Nat Bradford believes hemp has great potential to flower into a major segment of South Carolina’s already robust agriculture economy. Bradford, one of the first 20 farmers selected last year to grow industrial hemp for research purposes in the Palmetto State, says although the hemp he is growing and selecting is for CBD (cannabidiol oil) genetics, he believes hemp’s biggest impact will be with hemp grain and fiber and their expanding uses.
“CBD will eventually level off with a relatively small number of farmers and growers producing CBD crops measured in thousands of acres, whereas the global need for hemp grain and fiber will see hundreds of millions of acres annually,” says Bradford, a seventh-generation farmer in Sumter. “South Carolina farmers are uniquely poised to greatly benefit from the global demand because of its long growing season, allowing the potential of a double crop. Our rich soils and large tracts of flat land throughout the Pee Dee are suited to industrial hemp grand production.”
South Carolina’s advantages, Bradford says, include virtually limitless underground water available at no cost for farmers. That contrasts with other states with expensive water and less rainfall. Bradford also cites proximity to the Port of Charleston for ease of exportation.

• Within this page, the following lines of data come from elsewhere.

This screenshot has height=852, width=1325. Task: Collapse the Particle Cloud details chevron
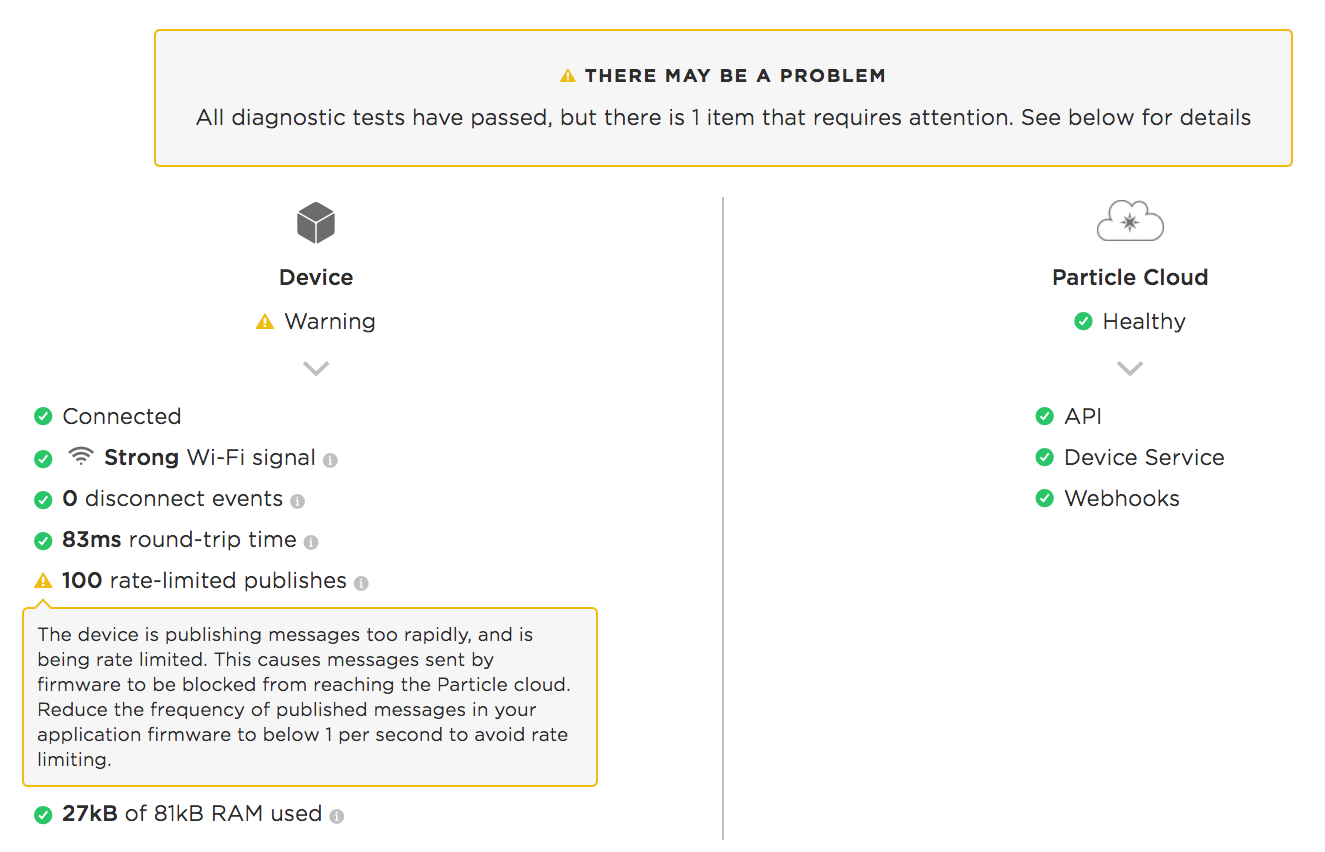[x=1130, y=369]
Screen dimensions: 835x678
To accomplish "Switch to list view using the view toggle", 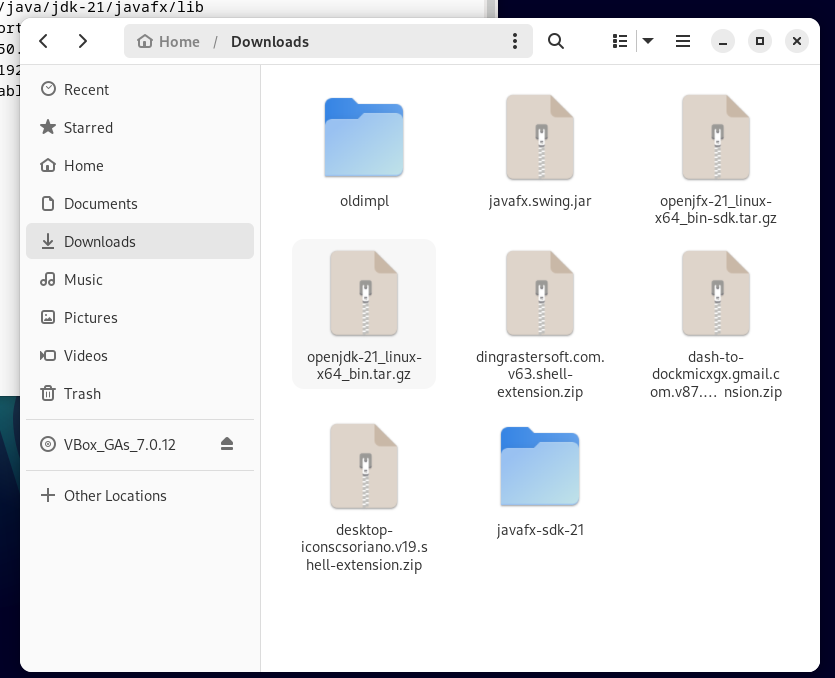I will click(619, 41).
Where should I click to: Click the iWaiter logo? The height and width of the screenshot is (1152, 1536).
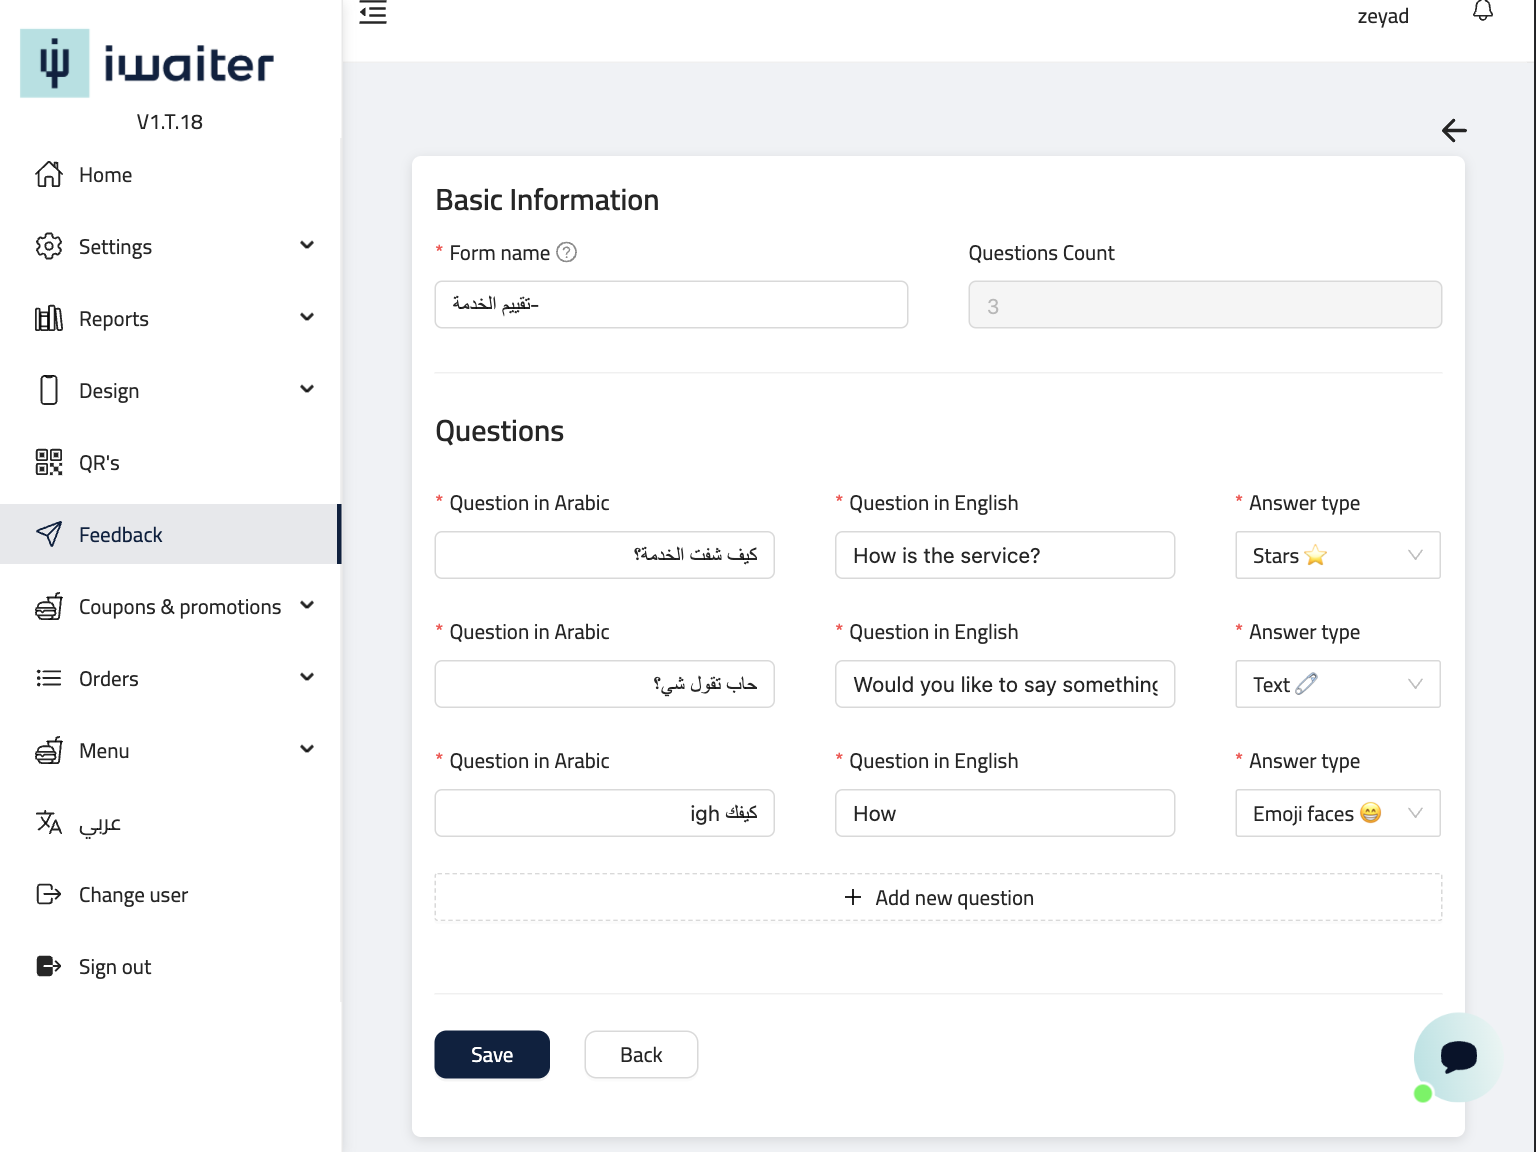coord(147,64)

Bradford’s first crop focused on hemp trials to determine best genetics for the Southeast, and begin what he says his family is most known for: breeding for the best attributes a plant has to offer.
Industry publication Hemp Industry Daily recently pegged South Carolina as one of several emerging markets in the U.S., and noted that production could boom once the cap of 20 farmers growing the plant is lifted. Update: That cap is gone as of March 28, when Gov. Henry McMaster signed The Hemp Farming Act into law. That followed passage of the federal Farm Bill in late 2018 by Congress, which removed hemp from the controlled substance list.
The Farm Bill’s passage keeps a number of industrial hemp projects moving forward across the nation. In New York, Ontario-based Canopy Growth Corporation — a recent recipient of a $4 billion investment by alcoholic beverage giant Constellation Brands — in January was granted a license by the state to process and produce hemp, and plans to establish a hemp industrial park in the Southern Tier region thanks to supportive policies that include New York’s Hemp Research Pilot Program. The company, currently evaluating sites, plans to invest $100 million to $150 million.
Sound Wellness, a subsidiary of Jushi Inc., plans to invest more than $5 million in a high-tech hemp processing operation on the east side of Buffalo. Jushi expects to create approximately 30-65 jobs in the area. The site will allow Sound Wellness to create advanced product formulations using CBD distillate, CBD isolate, and water-soluble CBD.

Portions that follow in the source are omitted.